- **Given task**
Recast all the rows below as a Markdown table with two columns, No. and Line, numbering each row and leaving out blank lines.

= = = =

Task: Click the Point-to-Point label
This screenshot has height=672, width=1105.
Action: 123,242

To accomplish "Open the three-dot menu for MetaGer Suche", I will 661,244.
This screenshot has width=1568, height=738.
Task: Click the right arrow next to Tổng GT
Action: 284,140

= = = =

- **Written response**
| No. | Line |
|---|---|
| 1 | Task: Click the Point-to-Point label |
| 2 | This screenshot has height=672, width=1105. |
| 3 | Action: 123,242 |
| 4 | To accomplish "Open the three-dot menu for MetaGer Suche", I will 661,244. |
| 5 | This screenshot has width=1568, height=738. |
| 6 | Task: Click the right arrow next to Tổng GT |
| 7 | Action: 284,140 |